1910 The Non-Marine Underwriters Association was formed. Early risks recorded by them included riots and civil commotion in Mexico and fires in Chicago.
1911 Flying: a distinct possibility
The first-ever aviation insurance policy was written by Lloyd's in 1911. The company stopped writing policies a year later after bad weather caused a series of crashes, but in 1919, far-sighted underwriter Cuthbert Heath started the British Aviation Insurance Association.
In 1921, the venture was closed ‘in view of the fact that there seems to be no immediate future in aviation insurance and that there is no business to be had’.
However Heath did insure Charles Lindbergh and his single-seat, single-engine monoplane Spirit of St Louis for $18,000 on its non-stop flight from the USA to Europe.
Having flown solo from New York to Paris, Lindbergh became an international hero. The dangers of the journey were summed up in his own words. ‘When I enter the cockpit, it’s like going into the death chamber. When I step out at Paris, it will be like getting a pardon from the Governor.’ As he flew, 40,000 boxing fans prayed for him at New York City’s Yankee stadium.
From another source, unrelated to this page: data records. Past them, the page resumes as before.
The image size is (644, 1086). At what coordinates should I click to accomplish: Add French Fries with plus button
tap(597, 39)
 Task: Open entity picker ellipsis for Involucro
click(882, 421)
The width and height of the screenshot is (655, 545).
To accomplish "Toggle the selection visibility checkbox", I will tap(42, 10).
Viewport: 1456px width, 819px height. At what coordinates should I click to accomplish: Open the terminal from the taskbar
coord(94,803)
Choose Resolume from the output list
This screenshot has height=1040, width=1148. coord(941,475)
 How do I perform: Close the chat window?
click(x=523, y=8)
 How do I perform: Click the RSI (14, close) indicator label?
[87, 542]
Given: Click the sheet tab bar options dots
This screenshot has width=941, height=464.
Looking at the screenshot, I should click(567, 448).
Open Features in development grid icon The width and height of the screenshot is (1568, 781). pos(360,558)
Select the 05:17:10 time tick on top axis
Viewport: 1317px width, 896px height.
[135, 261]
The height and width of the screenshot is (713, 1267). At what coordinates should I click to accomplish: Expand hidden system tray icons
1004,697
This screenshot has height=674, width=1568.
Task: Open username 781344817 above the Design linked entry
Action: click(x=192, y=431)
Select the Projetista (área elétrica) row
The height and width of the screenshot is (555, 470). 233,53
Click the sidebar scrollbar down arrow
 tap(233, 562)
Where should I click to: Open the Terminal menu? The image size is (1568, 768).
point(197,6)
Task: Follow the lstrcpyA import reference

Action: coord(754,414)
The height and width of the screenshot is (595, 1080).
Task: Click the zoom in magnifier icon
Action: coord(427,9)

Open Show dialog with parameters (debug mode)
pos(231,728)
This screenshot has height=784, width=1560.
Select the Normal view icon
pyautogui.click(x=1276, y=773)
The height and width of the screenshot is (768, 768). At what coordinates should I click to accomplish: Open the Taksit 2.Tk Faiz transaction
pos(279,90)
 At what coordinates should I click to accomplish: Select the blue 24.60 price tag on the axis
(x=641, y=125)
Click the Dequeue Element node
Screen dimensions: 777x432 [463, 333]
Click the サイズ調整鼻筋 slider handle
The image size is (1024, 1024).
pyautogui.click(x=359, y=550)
The Association was revived in 1930.
1965 - Out of this world
The first space satellite insurance is placed, covering physical damage to the Intelsat 1 on pre-launch, and from 1974-1982 the market will underwrite others for up to $100m each. In 1984, Lloyd’s launches a successful salvage mission to reclaim two rogue satellites, sending a shuttle and five astronauts into orbit.